Chemerinsky used examples to illustrate why her stepping down this summer, giving President Obama enough time to find a suitable replacement and Republicans not enough time to block a nomination into 2016, is so pivotal to the progressive movement. “If a Republican president selects Ginsburg’s replacement, that justice easily could be the fifth vote needed to allow the government to prohibit all abortions,” he wrote, citing Justices John Roberts, Antonin Scalia, Samuel Alito, and Clarence Thomas as a monolithic voting block on overturning Roe v. Wade. He concluded that Justice Stephen Breyer should also retire as soon as possible.
“Some might question whether a justice should be so calculating in choosing when to retire,” he concluded, “But not doing so ignores the reality that ideology matters enormously in Supreme Court decision-making.”
Chemerinsky’s calculation is based on a fallacy that the Supreme Court’s political dynamics work the same way as the other two branches’. To him, justices are either progressive or conservative in ideology the way congressmen and presidents are. Just as an older senator should retire in time to give a governor of the same party a chance to appoint a suitable replacement, Chemerinsky proposed justices should do the same.
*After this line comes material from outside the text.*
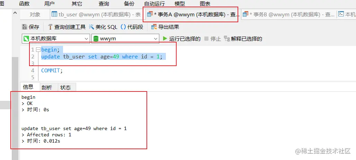Click the Stop (停止) square icon
Image resolution: width=356 pixels, height=160 pixels.
(x=206, y=39)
The problem with this proposal is that it greatly misinterprets legal ideologies and conflates them with political ones. The Supreme Court is not an entity that defines itself by left/right dynamics, and to immediately align Ginsburg in such a way with the views of the Obama administration is to reduce her judicial interpretation to the petty whims of electoral politics. Supreme Court justices are not Democrats or Republicans, though they are appointed to their positions by people who live or die by those labels. As Justice Scalia, Justice Ginsburg’s best friend on the court, so eloquently put it: “Neither myself nor any one of my colleagues vote a certain way because he or she likes this president or he or she is a member of the party that president belongs to. I couldn’t care less who the president is.”
To the extent there is a dualist rivalry on the bench, that divide is between strict originalism–those who believe the law’s words are to be interpreted strictly and literally–and those who see the Constitution as an evolving document. And, yes, where that divide is concerned, Justice Ginsburg is furthest from the center on the Court in defending substantive due process and similar doctrines that require expansions of the definitions of laws. She is also among the most willing to use international jurisprudence to influence her own. But that does not make her beholden to a party line, or any party at all. To demand sacrifice from her in order to win a partisan battle is to belittle the institution she serves.